Il secondo problema riguarda la continua allusione al
fatto che esisterebbe una specie di associazione massonico-comunista, forse con infiltrazioni atee e con importanti agganci con la mafia siciliana, certamente al soldo
delle grandi multinazionali, che, disinteressandosi completamente dei problemi della salute delle donne, si adopererebbe in tutti i modi (e molti di questi modi sfiorerebbero la criminalità) per facilitare l’ingresso di questo
nuovo farmaco nel Paese, un’accusa che ci ricorda la trama di alcuni recenti film di fantascienza americani. Noi
non siamo massoni e non abbiamo connessioni mafiose
(per quanto riguarda ateismo e comunismo preferiremmo patteggiare), ma soprattutto non abbiamo mai fatto
un favore che è uno, in 90 anni complessivi di attività
Introduzione
professionale, all’industria farmaceutica, alla quale riteniamo oltretutto di non essere per niente simpatici. Di
conseguenza, abbiamo ritenuto di essere nel pieno diritto di esprimere ad alta voce la nostra opinione e di chiedere a chi voglia entrare in polemica con noi di dichiarare preliminarmente, con altrettanta chiarezza, la propria estraneità da qualsiasi tipo di rapporto con il Vaticano.
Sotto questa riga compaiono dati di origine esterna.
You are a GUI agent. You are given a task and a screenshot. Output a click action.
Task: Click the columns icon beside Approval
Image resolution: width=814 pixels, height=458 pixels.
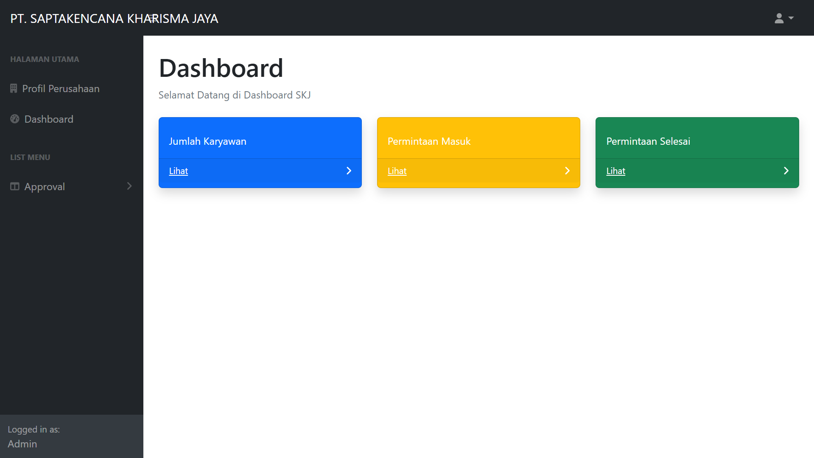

Il titolo di questo libro, come il lettore può constatare, chiama in causa ancora una volta le streghe, e ciò perché siamo convinti che, almeno per una parte dei buoni
cattolici, il Sacro Uffizio abbia commesso una grave disattenzione lasciandone sopravvivere qualcuna, errore
che da un certo punto di vista può essere considerato
non scusabile, visto che a quei tempi di legna da ardere
ce ne era a sufficienza. Ebbene, molti di noi si considerano nipoti di quelle sagge megere, brave donne che
hanno spesso dato la vita, trovando in molti casi una
morte prematura e atroce, battendosi in favore della vita
e della salute delle loro sorelle, in tempi nei quali interrompere una gravidanza rappresentava un gesto di compassione e di affetto. Avremmo potuto citare il silfio, la
pianta misteriosa che per molti secoli è servita da panacea per le donne romane in molte e differenti circostanze che avevano a che fare con la vita sessuale e riproduttiva, e che è poi misteriosamente scomparsa dalle spiagge de laserpicifera Cirene, o avremmo potuto citare
l’apiolo, la sostanza estratta dal prezzemolo che ha fatto
abortire molte donne e che molte ne ha uccise. La prima
citazione ci sembrava scioccamente ottimista, la seconda
sgradevole e tragica: abbiamo preferito il riferimento alle streghe, i tempi ci sembrano giusti per parlarne ancora una volta.